Eu entendo o vislumbre que a promessa de realização pessoal e independência total que a ideologia do "desapego-de-tudo-e-eu-sou-mais-eu'' provoca. Pessoas de baixa autoestima preferem se iludir com a falsa meta de que, ao jogar tudo para o alto e viveram para si mesmas, sem qualquer limite moral, ético ou qualquer responsabilidade com as pessoas próximas, finalmente se realizarão. Esse vai ser justamente o momento que vão perceber que falharam miseravelmente. 

Sem querer entrar em qualquer argumento religioso, mas uma metáfora, nesse sentido, cai bem: ninguém chega ao céu sozinho. Cada pessoa, cada valor, cada coisa que entra no seu caminho cumpre uma finalidade na sua verdadeira evolução, a única que importa: a de aprender que a felicidade está fora, e não dentro, de nós. São as pessoas, são as ideias, são os valores, que fazem a vida fazer sentido, que dão gosto às nossas ações, que dão um caráter finalístico à nossa existência. Sim, você não evolui por evoluir, nem evolui para si mesmo; você evolui para ser útil para alguém, poxa! Ao irradiar felicidade e amor, você recebe muito mais de volta!

Vem cá: tu consomes vários litros de água e vários quilos de comida por semana. Respiras dez mil litros de oxigênio por dia. Pra acender uma lâmpada, acionas uma indústria geradora enorme e complexa, que somente existe graças a séculos de trabalho de gênios como Galileu, Newton, Tesla e Edison. É sério que você acha que não deve cooperar, nem um pouquinho, com tudo o que te cerca? Não escolha agir como o reizinho do primeiro mundo visitado pelo Pequeno Príncipe. A única coisa que vai conseguir é, se conseguir algum sucesso, olhar para os lados e não ver nada além do vazio que existe dentro de você mesmo. 

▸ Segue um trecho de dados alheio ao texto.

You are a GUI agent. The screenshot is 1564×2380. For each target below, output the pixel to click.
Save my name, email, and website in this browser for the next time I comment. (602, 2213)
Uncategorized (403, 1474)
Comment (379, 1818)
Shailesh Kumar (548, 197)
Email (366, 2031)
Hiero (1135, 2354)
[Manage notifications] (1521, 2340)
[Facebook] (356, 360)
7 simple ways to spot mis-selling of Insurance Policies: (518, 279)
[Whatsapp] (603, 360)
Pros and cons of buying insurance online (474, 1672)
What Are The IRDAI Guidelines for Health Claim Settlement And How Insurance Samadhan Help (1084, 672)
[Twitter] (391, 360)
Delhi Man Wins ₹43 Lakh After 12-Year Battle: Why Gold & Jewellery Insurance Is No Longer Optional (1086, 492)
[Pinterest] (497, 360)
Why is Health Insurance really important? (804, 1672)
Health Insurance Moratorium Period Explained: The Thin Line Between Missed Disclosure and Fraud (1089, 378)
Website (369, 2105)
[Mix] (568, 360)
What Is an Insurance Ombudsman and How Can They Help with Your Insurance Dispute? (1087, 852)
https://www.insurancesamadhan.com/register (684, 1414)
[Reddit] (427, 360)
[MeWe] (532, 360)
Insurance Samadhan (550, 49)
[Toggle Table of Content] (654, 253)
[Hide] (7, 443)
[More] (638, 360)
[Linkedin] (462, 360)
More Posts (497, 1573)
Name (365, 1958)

Não fugir dos problemas é um primeiro passo. A maturidade, mais do que fazer suas próprias escolhas, é fazê-las de forma responsável. Esqueça a balela de autoconhecimento, iluminação, frases de Clarice Lispector ou de Osho (quem?); a paz interior não se alcança mandando o mundo se lascar e viver em um estado semi-sonâmbulo. Sair descartando "quem te incomoda'', rasgar valores e ideias que fazem sua consciência pesar (por que não mentir? Por que não trair? Por que não falar mal de um amigo para conseguir o emprego dele?), jogar tudo para o alto por que é mais confortável não vai fazer a dor passar. Enfrentar o problema e resolvê-lo sem machucar as pessoas ou rasgar noções elementares de ética e moral, sim. 

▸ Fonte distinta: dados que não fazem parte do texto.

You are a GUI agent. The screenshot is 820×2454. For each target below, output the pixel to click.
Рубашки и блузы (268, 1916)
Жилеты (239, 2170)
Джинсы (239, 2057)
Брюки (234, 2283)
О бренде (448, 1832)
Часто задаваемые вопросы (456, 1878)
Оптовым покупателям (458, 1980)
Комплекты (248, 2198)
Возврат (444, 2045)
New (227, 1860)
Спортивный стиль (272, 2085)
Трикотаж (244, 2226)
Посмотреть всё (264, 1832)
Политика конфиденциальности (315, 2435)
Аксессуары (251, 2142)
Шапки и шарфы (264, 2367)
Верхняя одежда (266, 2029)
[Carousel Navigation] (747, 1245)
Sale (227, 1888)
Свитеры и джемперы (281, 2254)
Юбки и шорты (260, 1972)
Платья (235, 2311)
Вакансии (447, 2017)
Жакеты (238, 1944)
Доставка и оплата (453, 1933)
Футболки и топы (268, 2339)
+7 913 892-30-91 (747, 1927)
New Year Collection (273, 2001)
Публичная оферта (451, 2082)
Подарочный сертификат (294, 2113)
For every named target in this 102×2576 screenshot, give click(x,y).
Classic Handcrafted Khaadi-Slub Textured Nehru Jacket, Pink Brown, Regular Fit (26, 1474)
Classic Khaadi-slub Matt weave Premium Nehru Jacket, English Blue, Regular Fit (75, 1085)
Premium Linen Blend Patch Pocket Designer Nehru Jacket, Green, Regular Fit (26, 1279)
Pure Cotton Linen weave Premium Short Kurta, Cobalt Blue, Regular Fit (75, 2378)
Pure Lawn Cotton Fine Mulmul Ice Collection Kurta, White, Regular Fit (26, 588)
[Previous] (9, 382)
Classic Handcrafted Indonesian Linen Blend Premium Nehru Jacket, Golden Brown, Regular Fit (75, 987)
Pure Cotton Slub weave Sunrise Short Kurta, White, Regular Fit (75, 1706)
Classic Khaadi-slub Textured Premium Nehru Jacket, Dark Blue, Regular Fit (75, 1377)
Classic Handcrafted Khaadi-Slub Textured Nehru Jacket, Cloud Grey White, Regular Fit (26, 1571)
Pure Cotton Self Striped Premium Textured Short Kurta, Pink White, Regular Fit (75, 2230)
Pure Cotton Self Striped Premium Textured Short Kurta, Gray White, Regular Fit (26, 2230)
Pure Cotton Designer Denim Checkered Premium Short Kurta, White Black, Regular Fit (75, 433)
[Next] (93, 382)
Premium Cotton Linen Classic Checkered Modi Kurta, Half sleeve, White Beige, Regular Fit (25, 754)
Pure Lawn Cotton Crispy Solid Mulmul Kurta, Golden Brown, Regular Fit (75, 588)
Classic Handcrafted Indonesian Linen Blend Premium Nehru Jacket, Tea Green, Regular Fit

Não é fácil optar por respeitar o que herdamos nem a vida que temos. Isso não se significa, jamais, conformismo. Significa que você vai sim subir, mudar, se transformar, mas conservando um núcleo duro que realmente faz de você, você: a imensa e rica herança de valores, vivências, pessoas e sentimentos que você recebeu e viveu. Cultivar o sucesso a partir delas, como os grandes conquistadores e líderes do mundo fizeram, deve ser a sua meta - e não se livrar de tudo para viver uma vida alienada, iludida e desenfreada. 

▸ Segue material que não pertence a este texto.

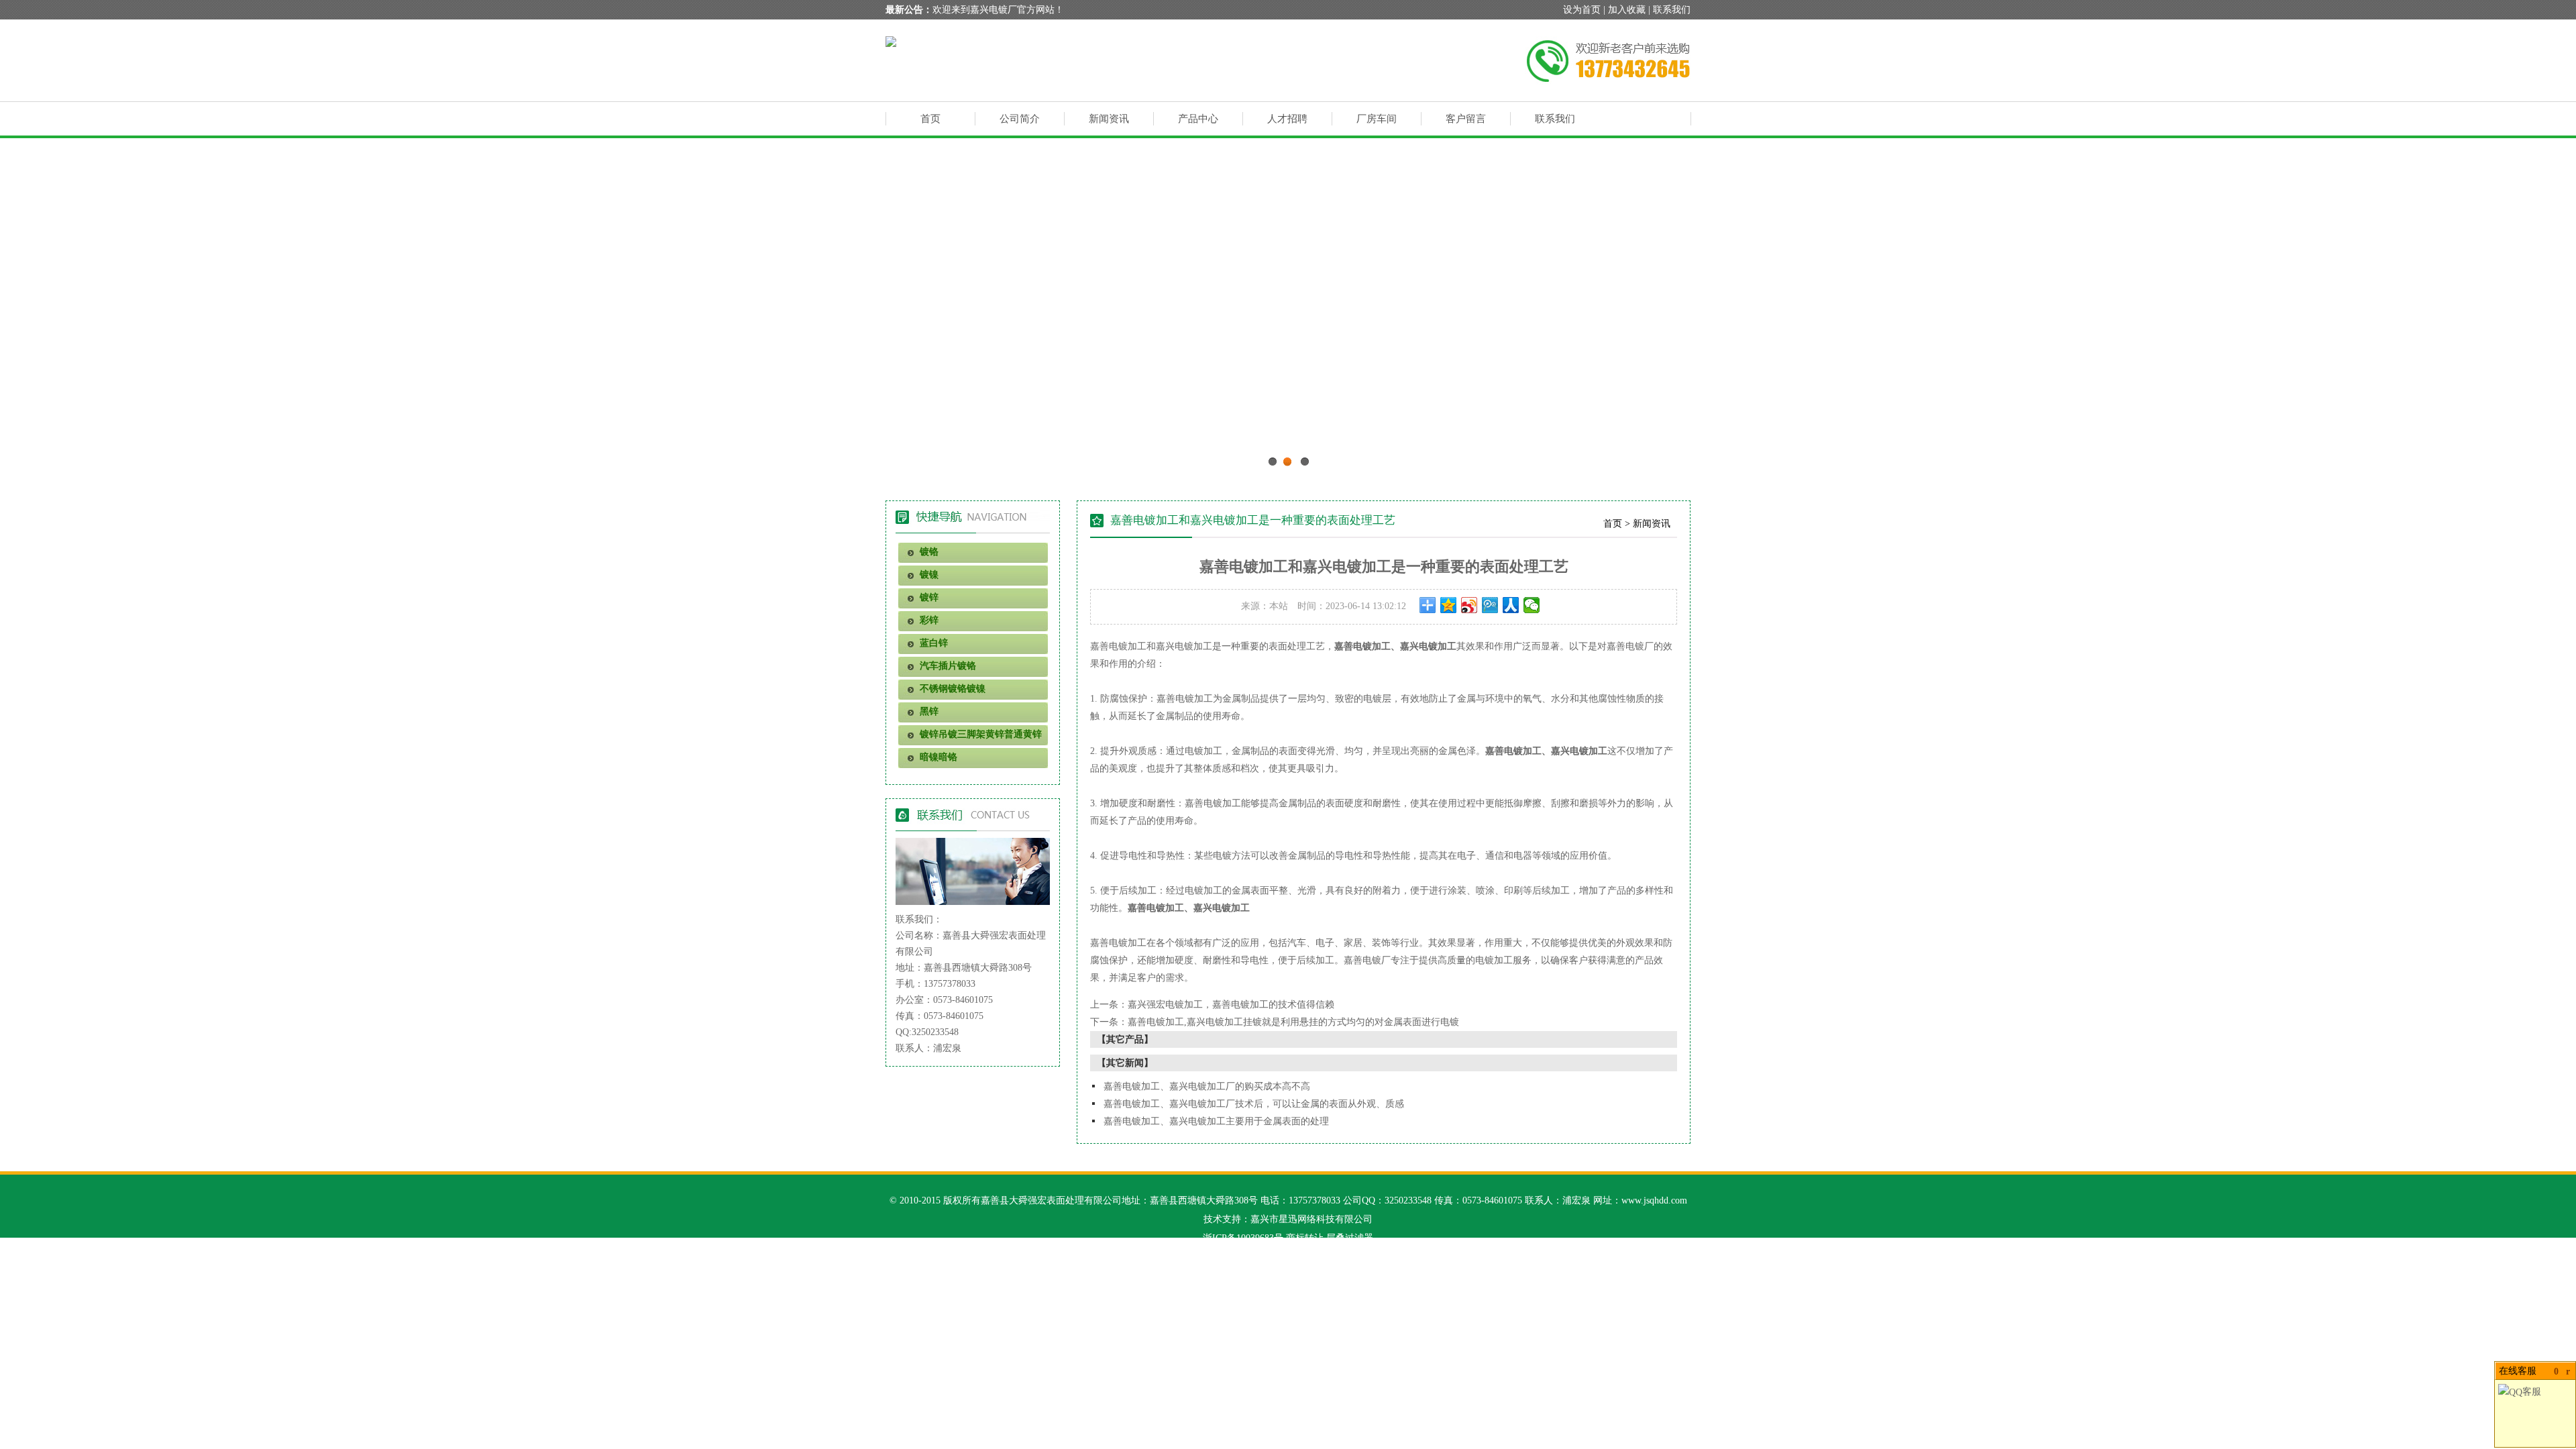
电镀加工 (1127, 646)
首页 (930, 118)
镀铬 (929, 552)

Sabe de uma coisa? Escutar os outros e respeitar o que herdamos tem um sentido muito lógico. Dois acertam onde um erram, sabe? Trabalho coletivo vence um individual. Ninguém basta a si mesmo! Seus pais e avós te deixaram um "know-how'' (que tal um arquivo?) de experiências e valores. Eles viveram mais que você, acertaram e erraram mais. Calçai as sandálias da humildade, pegue a construção de onde eles pararam e, com as mesmas massa e tijolos, continue. O que você acha que te atrasa te fortalece: não seja um pequeno ditador para impor ao mundo seu tempo e suas crenças de momento. Você não vai fazer o mundo girar mais rápido. Ah, mas se souber como usar o tempo do mundo para navegar pelas correntes da vida... o quão longe pode ir! E, quer saber, quando chegar à uma linda praia de água cristalina, não vai estar sozinho lá. 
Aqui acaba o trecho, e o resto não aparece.